Task description - The records below are to be duplicated character for character.

Records for processing -
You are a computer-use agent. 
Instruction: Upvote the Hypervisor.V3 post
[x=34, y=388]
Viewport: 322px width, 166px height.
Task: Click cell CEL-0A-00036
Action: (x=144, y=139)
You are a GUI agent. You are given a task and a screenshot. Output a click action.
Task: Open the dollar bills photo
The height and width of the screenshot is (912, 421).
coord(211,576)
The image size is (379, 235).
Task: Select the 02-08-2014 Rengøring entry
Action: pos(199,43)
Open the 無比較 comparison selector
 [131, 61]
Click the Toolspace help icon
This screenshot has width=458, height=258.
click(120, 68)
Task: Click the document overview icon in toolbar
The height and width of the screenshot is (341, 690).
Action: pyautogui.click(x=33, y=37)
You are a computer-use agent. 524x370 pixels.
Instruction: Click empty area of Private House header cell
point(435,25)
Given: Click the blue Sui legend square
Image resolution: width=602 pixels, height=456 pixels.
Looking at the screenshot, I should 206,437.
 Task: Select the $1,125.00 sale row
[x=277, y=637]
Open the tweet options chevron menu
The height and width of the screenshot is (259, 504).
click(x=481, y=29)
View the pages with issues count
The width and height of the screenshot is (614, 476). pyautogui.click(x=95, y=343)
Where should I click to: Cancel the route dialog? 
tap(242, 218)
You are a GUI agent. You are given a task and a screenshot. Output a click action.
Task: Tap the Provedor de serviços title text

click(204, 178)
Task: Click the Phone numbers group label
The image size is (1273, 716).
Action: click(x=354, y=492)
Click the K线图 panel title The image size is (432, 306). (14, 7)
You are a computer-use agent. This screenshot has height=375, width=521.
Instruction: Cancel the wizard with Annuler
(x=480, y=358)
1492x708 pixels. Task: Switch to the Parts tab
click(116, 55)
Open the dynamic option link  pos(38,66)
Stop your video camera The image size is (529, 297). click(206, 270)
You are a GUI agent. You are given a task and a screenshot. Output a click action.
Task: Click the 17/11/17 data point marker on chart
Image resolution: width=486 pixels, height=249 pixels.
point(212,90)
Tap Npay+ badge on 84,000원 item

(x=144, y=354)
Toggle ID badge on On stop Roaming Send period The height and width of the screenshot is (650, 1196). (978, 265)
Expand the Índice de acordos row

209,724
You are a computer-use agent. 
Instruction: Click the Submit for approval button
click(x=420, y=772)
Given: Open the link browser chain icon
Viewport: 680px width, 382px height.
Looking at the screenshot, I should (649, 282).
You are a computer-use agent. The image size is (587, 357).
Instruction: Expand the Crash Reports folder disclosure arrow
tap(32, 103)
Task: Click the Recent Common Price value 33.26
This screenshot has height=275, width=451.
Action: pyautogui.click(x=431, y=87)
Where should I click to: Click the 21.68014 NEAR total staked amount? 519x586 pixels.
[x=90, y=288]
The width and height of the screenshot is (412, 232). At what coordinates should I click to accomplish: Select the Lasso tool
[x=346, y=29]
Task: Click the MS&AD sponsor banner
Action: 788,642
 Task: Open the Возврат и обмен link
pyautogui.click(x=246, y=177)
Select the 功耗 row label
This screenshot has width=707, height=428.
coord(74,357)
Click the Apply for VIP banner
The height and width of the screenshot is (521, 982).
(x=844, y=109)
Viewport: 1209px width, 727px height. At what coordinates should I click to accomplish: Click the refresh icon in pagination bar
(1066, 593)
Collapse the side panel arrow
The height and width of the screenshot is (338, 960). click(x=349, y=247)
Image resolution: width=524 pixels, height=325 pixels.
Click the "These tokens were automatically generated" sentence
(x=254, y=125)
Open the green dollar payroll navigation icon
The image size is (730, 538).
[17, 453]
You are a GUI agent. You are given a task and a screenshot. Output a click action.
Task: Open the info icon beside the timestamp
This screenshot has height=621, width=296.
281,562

Response to this exercise -
You are a computer-use agent. 
Instruction: Upvote the Hypervisor.V3 post
[x=34, y=388]
Viewport: 322px width, 166px height.
Task: Click cell CEL-0A-00036
Action: (x=144, y=139)
You are a GUI agent. You are given a task and a screenshot. Output a click action.
Task: Open the dollar bills photo
The height and width of the screenshot is (912, 421).
coord(211,576)
The image size is (379, 235).
Task: Select the 02-08-2014 Rengøring entry
Action: pos(199,43)
Open the 無比較 comparison selector
 [131, 61]
Click the Toolspace help icon
This screenshot has width=458, height=258.
click(120, 68)
Task: Click the document overview icon in toolbar
The height and width of the screenshot is (341, 690).
Action: pyautogui.click(x=33, y=37)
You are a computer-use agent. 524x370 pixels.
Instruction: Click empty area of Private House header cell
point(435,25)
Given: Click the blue Sui legend square
Image resolution: width=602 pixels, height=456 pixels.
Looking at the screenshot, I should 206,437.
 Task: Select the $1,125.00 sale row
[x=277, y=637]
Open the tweet options chevron menu
The height and width of the screenshot is (259, 504).
click(x=481, y=29)
View the pages with issues count
The width and height of the screenshot is (614, 476). pyautogui.click(x=95, y=343)
Where should I click to: Cancel the route dialog? 
tap(242, 218)
You are a GUI agent. You are given a task and a screenshot. Output a click action.
Task: Tap the Provedor de serviços title text

click(204, 178)
Task: Click the Phone numbers group label
The image size is (1273, 716).
Action: click(x=354, y=492)
Click the K线图 panel title The image size is (432, 306). (14, 7)
You are a computer-use agent. This screenshot has height=375, width=521.
Instruction: Cancel the wizard with Annuler
(x=480, y=358)
1492x708 pixels. Task: Switch to the Parts tab
click(116, 55)
Open the dynamic option link  pos(38,66)
Stop your video camera The image size is (529, 297). click(206, 270)
You are a GUI agent. You are given a task and a screenshot. Output a click action.
Task: Click the 17/11/17 data point marker on chart
Image resolution: width=486 pixels, height=249 pixels.
point(212,90)
Tap Npay+ badge on 84,000원 item

(x=144, y=354)
Toggle ID badge on On stop Roaming Send period The height and width of the screenshot is (650, 1196). (978, 265)
Expand the Índice de acordos row

209,724
You are a computer-use agent. 
Instruction: Click the Submit for approval button
click(x=420, y=772)
Given: Open the link browser chain icon
Viewport: 680px width, 382px height.
Looking at the screenshot, I should (649, 282).
You are a computer-use agent. The image size is (587, 357).
Instruction: Expand the Crash Reports folder disclosure arrow
tap(32, 103)
Task: Click the Recent Common Price value 33.26
This screenshot has height=275, width=451.
Action: pyautogui.click(x=431, y=87)
Where should I click to: Click the 21.68014 NEAR total staked amount? 519x586 pixels.
[x=90, y=288]
The width and height of the screenshot is (412, 232). At what coordinates should I click to accomplish: Select the Lasso tool
[x=346, y=29]
Task: Click the MS&AD sponsor banner
Action: 788,642
 Task: Open the Возврат и обмен link
pyautogui.click(x=246, y=177)
Select the 功耗 row label
This screenshot has width=707, height=428.
coord(74,357)
Click the Apply for VIP banner
The height and width of the screenshot is (521, 982).
(x=844, y=109)
Viewport: 1209px width, 727px height. At what coordinates should I click to accomplish: Click the refresh icon in pagination bar
(1066, 593)
Collapse the side panel arrow
The height and width of the screenshot is (338, 960). click(x=349, y=247)
Image resolution: width=524 pixels, height=325 pixels.
Click the "These tokens were automatically generated" sentence
(x=254, y=125)
Open the green dollar payroll navigation icon
The image size is (730, 538).
[17, 453]
You are a GUI agent. You are given a task and a screenshot. Output a click action.
Task: Open the info icon beside the timestamp
This screenshot has height=621, width=296.
281,562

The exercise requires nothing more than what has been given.